I am writing in response to Catherine Johnson’s OpEd “Plum Creek Version 2.0 – the devil is in the details” (BDN, Oct. 6), where she rejected Plum Creek’s revised plan for their lands around Moosehead Lake.
As a lifelong resident of Greenville, a father with kids in its school system and manager of a business that employs many local residents, I know that Plum Creek is a good neighbor who listened to our concerns when re-drafting its plan.
A plan that calls for a ratio of 99 percent conservation to just 1 percent development is the type of long-range planning the Land Use Regulation Commission has been asking for from large landowners.
One way or another, development is coming to Moosehead Lake and the Plum Creek plan is a tremendous opportunity to shape that development. I don’t see how else we are going to get the 400,000 acres of permanent conservation and public access being offered in this plan.
The worst case scenarios raised by Ms. Johnson can only be realized if LURC allowed the “loopholes” she warns about to be exploited at the site review process. My question is this: Why doesn’t the Natural Resources Council of Maine trust LURC to do its job?

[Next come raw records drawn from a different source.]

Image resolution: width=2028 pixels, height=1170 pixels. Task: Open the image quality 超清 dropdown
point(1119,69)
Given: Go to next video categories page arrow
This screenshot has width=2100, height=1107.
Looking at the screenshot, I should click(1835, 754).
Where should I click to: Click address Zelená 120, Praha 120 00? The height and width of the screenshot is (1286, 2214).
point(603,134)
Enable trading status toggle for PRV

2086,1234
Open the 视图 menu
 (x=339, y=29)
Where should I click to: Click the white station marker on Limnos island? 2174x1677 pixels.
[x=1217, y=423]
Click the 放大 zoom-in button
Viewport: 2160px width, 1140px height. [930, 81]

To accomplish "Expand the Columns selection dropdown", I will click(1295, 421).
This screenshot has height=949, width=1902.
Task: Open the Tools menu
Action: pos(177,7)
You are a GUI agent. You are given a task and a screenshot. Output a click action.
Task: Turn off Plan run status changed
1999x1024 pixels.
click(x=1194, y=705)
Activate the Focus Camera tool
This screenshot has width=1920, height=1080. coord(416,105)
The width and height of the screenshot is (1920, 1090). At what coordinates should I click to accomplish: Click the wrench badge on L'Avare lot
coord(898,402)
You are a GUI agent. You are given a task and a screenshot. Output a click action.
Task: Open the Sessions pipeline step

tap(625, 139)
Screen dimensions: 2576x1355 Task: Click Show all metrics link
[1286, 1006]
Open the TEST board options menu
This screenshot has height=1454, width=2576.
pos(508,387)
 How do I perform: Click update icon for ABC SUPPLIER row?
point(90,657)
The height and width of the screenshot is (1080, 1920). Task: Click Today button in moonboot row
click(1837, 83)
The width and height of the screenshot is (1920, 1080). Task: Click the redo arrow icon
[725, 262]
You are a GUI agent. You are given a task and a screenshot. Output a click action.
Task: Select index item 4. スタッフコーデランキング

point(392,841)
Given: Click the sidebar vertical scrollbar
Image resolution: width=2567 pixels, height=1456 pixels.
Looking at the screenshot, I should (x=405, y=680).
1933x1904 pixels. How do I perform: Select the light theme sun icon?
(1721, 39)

Ms. Johnson and NRCM can nitpick the Plum Creek plan to death from afar without worrying about the consequences to the region if this plan is denied. What are those consequences? That development will come anyway but without the permanent public access to private lands and preservation of the working forest proposed by Plum Creek.
People need to remember that most of the land in this “part of the state that so many of us hold dear” and that we use as if it were our own is private land owned by Plum Creek. The Plum Creek plan will allow us to continue to think of their land as our own.